We learned in class to use a linear model to to predict a real target value y. We made the assumption that $$ y = w^Tx + w_0 + \epsilon $$ where $x$ is the input vector,$w$ is the vector of the linear model parameters and $\epsilon$ is a Gaussian distributed error. The professor showed us that since $y|x$ is a Gaussian random variable, maximizing the likelihood( for $w$) is actually minimizing MSE namely minimizing
$$ \frac{1}{N} \sum_{i=1}^N (y_i - (w^Tx_i + w_0 ))^2 $$ for $w$. This is all good.
But now he said that minimizing the MSE expression above is also valid for a binary classification problem where $ y \in \{-1,1\} $. What is the statistical justification for this ? it is clear that $ y = w^Tx + w_0 + \epsilon $ does not hold any more and $y|x$ is not a Gaussian random variable.

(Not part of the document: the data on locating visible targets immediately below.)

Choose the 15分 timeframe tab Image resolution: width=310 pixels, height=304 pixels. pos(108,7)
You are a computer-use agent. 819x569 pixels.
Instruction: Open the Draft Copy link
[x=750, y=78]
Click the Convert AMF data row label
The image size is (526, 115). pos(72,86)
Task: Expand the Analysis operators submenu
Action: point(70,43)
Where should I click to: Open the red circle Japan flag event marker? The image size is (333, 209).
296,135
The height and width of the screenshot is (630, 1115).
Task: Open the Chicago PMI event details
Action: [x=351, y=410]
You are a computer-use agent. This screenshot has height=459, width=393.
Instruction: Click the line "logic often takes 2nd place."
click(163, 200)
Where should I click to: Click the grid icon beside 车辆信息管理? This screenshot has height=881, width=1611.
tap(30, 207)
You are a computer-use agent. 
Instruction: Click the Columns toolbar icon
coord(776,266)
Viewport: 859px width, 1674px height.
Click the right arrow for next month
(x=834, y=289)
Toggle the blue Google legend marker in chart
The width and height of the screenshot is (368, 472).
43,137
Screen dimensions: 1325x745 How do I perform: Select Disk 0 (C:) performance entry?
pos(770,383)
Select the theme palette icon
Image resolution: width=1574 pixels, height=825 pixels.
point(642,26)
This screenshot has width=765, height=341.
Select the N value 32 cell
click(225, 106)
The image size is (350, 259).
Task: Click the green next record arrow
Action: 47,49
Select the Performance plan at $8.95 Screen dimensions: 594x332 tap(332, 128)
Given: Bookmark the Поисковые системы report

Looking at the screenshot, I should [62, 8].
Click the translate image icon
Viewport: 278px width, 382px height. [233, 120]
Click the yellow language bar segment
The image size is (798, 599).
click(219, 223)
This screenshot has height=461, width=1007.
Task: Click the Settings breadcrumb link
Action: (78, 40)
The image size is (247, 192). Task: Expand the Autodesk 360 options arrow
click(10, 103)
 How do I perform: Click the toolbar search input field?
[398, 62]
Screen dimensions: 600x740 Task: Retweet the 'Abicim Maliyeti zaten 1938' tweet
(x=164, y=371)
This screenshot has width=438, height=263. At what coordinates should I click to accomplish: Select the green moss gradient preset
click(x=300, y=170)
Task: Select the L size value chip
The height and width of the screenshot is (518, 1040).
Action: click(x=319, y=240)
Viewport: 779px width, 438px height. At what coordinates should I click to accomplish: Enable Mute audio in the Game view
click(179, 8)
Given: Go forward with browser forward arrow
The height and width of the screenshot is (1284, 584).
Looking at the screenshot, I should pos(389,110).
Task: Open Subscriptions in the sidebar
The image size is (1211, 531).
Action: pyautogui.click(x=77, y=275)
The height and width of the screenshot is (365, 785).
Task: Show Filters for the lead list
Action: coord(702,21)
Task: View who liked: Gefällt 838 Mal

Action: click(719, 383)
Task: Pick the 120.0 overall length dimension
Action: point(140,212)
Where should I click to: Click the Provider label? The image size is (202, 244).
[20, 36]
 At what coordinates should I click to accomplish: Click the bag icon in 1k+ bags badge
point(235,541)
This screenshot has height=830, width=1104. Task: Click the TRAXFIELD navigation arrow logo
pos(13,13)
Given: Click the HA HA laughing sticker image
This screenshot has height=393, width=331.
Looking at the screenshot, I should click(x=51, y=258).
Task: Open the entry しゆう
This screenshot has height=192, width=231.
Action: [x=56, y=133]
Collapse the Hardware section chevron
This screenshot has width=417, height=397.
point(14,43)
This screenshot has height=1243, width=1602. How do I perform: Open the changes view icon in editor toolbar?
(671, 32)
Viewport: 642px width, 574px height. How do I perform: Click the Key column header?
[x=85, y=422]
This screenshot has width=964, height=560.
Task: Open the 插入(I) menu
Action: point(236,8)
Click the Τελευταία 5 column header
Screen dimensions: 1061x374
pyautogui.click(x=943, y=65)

The validity comes from the close relationship between linear regression and linear discriminant analysis (LDA) for two classes. This result is detailed in ESL Section 4.3 and Exercise 4.2, whose solution is available online. To sum up, when there are only two classes and when the numbers of observations from both classes coincide, the least square classification of $y\in\{-1,1\}$ by solving the MSE criteria produces the same decision as the LDA.